◆ **PROBLEM DESCRIPTION**
Once you find the line with "BLADE HTSI DEF KPZR/CM 72mm (48, 2031)" in the data that follows, repeat it and every line after it exactly, through the line with "BEZPEČNOSTNÍ ROZETA H 2011S HR/E (55, 733)".

Collected data:
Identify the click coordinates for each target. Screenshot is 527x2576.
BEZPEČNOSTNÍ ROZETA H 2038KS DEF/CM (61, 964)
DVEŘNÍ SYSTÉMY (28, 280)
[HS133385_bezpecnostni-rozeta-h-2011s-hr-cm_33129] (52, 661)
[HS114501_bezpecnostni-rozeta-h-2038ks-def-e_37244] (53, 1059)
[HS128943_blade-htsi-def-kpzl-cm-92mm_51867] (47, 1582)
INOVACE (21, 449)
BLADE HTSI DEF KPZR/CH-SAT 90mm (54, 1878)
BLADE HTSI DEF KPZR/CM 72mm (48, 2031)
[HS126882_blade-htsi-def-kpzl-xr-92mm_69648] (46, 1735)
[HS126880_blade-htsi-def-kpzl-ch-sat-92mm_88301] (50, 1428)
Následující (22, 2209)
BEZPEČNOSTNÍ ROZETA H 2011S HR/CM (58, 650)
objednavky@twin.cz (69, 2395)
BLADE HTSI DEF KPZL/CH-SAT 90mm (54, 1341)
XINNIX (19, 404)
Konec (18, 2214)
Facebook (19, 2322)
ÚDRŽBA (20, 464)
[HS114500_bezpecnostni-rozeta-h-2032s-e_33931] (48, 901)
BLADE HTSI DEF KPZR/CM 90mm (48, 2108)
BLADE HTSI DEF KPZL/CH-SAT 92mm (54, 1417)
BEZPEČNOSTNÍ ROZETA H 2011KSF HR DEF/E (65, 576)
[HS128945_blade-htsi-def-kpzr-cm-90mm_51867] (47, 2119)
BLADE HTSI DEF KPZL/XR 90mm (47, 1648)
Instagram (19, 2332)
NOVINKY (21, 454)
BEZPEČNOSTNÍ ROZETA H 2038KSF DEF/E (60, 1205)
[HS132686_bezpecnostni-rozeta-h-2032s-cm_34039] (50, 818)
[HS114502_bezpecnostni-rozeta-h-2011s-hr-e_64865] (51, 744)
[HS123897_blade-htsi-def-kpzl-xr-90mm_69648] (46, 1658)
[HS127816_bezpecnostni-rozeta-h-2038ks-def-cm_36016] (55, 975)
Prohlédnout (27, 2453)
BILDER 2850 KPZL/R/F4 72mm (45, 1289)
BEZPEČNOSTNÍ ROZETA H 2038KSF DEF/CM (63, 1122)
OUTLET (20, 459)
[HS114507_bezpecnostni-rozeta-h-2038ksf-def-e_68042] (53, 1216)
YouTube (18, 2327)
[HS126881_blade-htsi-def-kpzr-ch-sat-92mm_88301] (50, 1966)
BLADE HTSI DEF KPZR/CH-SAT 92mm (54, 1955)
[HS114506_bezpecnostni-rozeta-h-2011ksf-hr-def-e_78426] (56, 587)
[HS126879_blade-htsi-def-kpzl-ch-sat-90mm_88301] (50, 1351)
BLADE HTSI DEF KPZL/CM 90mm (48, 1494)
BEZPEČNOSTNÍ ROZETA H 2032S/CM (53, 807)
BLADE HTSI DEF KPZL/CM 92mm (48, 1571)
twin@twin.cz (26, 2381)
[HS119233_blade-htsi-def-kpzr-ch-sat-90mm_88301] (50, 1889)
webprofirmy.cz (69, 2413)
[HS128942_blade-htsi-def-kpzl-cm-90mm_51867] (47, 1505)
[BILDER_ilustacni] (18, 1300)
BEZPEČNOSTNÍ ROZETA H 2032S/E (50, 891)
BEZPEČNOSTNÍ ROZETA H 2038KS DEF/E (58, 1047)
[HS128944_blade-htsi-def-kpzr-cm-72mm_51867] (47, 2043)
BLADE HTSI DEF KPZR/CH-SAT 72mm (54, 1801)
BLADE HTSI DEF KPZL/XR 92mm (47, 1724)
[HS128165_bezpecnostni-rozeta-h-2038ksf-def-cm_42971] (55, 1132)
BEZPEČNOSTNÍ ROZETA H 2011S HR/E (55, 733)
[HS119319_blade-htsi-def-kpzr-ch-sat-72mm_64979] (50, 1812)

◆ **TASK RESULT**
BLADE HTSI DEF KPZR/CM 72mm (48, 2031)
[HS126882_blade-htsi-def-kpzl-xr-92mm_69648] (46, 1735)
[HS126880_blade-htsi-def-kpzl-ch-sat-92mm_88301] (50, 1428)
Následující (22, 2209)
BEZPEČNOSTNÍ ROZETA H 2011S HR/CM (58, 650)
objednavky@twin.cz (69, 2395)
BLADE HTSI DEF KPZL/CH-SAT 90mm (54, 1341)
XINNIX (19, 404)
Konec (18, 2214)
Facebook (19, 2322)
ÚDRŽBA (20, 464)
[HS114500_bezpecnostni-rozeta-h-2032s-e_33931] (48, 901)
BLADE HTSI DEF KPZR/CM 90mm (48, 2108)
BLADE HTSI DEF KPZL/CH-SAT 92mm (54, 1417)
BEZPEČNOSTNÍ ROZETA H 2011KSF HR DEF/E (65, 576)
[HS128945_blade-htsi-def-kpzr-cm-90mm_51867] (47, 2119)
BLADE HTSI DEF KPZL/XR 90mm (47, 1648)
Instagram (19, 2332)
NOVINKY (21, 454)
BEZPEČNOSTNÍ ROZETA H 2038KSF DEF/E (60, 1205)
[HS132686_bezpecnostni-rozeta-h-2032s-cm_34039] (50, 818)
[HS114502_bezpecnostni-rozeta-h-2011s-hr-e_64865] (51, 744)
[HS123897_blade-htsi-def-kpzl-xr-90mm_69648] (46, 1658)
[HS127816_bezpecnostni-rozeta-h-2038ks-def-cm_36016] (55, 975)
Prohlédnout (27, 2453)
BILDER 2850 KPZL/R/F4 72mm (45, 1289)
BEZPEČNOSTNÍ ROZETA H 2038KSF DEF/CM (63, 1122)
OUTLET (20, 459)
[HS114507_bezpecnostni-rozeta-h-2038ksf-def-e_68042] (53, 1216)
YouTube (18, 2327)
[HS126881_blade-htsi-def-kpzr-ch-sat-92mm_88301] (50, 1966)
BLADE HTSI DEF KPZR/CH-SAT 92mm (54, 1955)
[HS114506_bezpecnostni-rozeta-h-2011ksf-hr-def-e_78426] (56, 587)
[HS126879_blade-htsi-def-kpzl-ch-sat-90mm_88301] (50, 1351)
BLADE HTSI DEF KPZL/CM 90mm (48, 1494)
BEZPEČNOSTNÍ ROZETA H 2032S/CM (53, 807)
BLADE HTSI DEF KPZL/CM 92mm (48, 1571)
twin@twin.cz (26, 2381)
[HS119233_blade-htsi-def-kpzr-ch-sat-90mm_88301] (50, 1889)
webprofirmy.cz (69, 2413)
[HS128942_blade-htsi-def-kpzl-cm-90mm_51867] (47, 1505)
[BILDER_ilustacni] (18, 1300)
BEZPEČNOSTNÍ ROZETA H 2032S/E (50, 891)
BEZPEČNOSTNÍ ROZETA H 2038KS DEF/E (58, 1047)
[HS128944_blade-htsi-def-kpzr-cm-72mm_51867] (47, 2043)
BLADE HTSI DEF KPZR/CH-SAT 72mm (54, 1801)
BLADE HTSI DEF KPZL/XR 92mm (47, 1724)
[HS128165_bezpecnostni-rozeta-h-2038ksf-def-cm_42971] (55, 1132)
BEZPEČNOSTNÍ ROZETA H 2011S HR/E (55, 733)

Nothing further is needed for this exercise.